The latest draft is a balancing act – trying to take in the demands of both climate-vulnerable nations and large economies reliant on fossil fuels.

The retention of a pledge for countries to upgrade their climate targets in 2022 will be welcomed by poorer nations that want more action to tackle worsening floods and wildfires and rising sea levels.

America’s influence

But it was couched in weaker language than a previous text and failed to offer the rolling annual review that some developing countries have pushed for, but Washington in particular opposed.

Countries are currently required to revisit – and preferably raise – their pledges every five years.

The document does still spell out that the world needs to cut greenhouse gas emissions by 45 per cent from 2010 levels by 2030 and to net zero by 2050 to cap global warming at 1.5C, setting the benchmark that future climate pledges will be measured against.

On fossil fuels, the draft included two words that dilute an earlier version, which had boldly stated that the world should pledge to phase out subsidies for fossil fuels in general.

Now the text includes the word “unabated” before coal, and the phase-out of “inefficient” subsidies for fossil fuels.
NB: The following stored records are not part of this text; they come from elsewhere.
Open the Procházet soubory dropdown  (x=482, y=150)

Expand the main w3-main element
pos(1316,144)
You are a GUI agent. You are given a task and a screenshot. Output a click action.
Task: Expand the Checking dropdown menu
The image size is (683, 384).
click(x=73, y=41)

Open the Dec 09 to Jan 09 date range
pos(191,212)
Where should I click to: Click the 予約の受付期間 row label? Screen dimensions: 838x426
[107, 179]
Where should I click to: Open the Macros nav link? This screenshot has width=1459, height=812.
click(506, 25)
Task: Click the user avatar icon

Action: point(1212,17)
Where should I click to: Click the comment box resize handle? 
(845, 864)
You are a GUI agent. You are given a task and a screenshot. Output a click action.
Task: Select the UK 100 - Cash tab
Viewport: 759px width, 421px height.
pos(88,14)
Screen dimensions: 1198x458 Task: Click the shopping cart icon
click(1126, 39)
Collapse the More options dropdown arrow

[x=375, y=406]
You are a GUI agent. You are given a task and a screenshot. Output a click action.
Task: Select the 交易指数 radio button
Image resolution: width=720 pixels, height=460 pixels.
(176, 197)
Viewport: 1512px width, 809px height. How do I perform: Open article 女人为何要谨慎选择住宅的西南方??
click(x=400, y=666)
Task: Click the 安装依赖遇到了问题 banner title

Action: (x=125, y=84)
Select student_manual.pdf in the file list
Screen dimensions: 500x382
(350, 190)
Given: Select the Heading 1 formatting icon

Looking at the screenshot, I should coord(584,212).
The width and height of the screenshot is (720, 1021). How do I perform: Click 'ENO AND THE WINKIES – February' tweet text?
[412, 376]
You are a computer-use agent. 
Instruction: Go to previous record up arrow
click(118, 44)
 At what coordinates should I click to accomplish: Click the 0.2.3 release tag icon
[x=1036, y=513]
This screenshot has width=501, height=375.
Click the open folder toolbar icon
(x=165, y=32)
Unabated coal generation is where there is no technology in place to remove resulting carbon dioxide emissions.

Arab nations, many of which are big producers of oil and gas, had objected to the wording in the earlier draft.

The paragraph now reads: “(COP26) calls upon Parties to accelerate the development, deployment and dissemination of technologies and the adoption of policies for the transition towards low-emission energy systems, including by rapidly scaling up clean power generation and accelerating the phase-out of unabated coal power and of inefficient subsidies for fossil fuels.”

After nearly two weeks of talks, the almost 200 countries represented at COP26 also remain at odds on a range of other issues.

Follow the money

Questions of finance loom large, with developing countries pushing for tougher rules to ensure that rich countries, whose historical emissions are largely responsible for heating up the planet, offer more cash to help the poorest adapt to climate impacts.

So far, rich countries have failed to meet the goal of $US100 billion a year in climate finance that they set in 2009.

Ministers are also attempting to finish the contentious rules that will put the Paris agreement into practice, requiring agreement on long-standing disputes over carbon markets and transparency.

A final deal will require the unanimous consent of the nearly 200 countries that signed the Paris Agreement.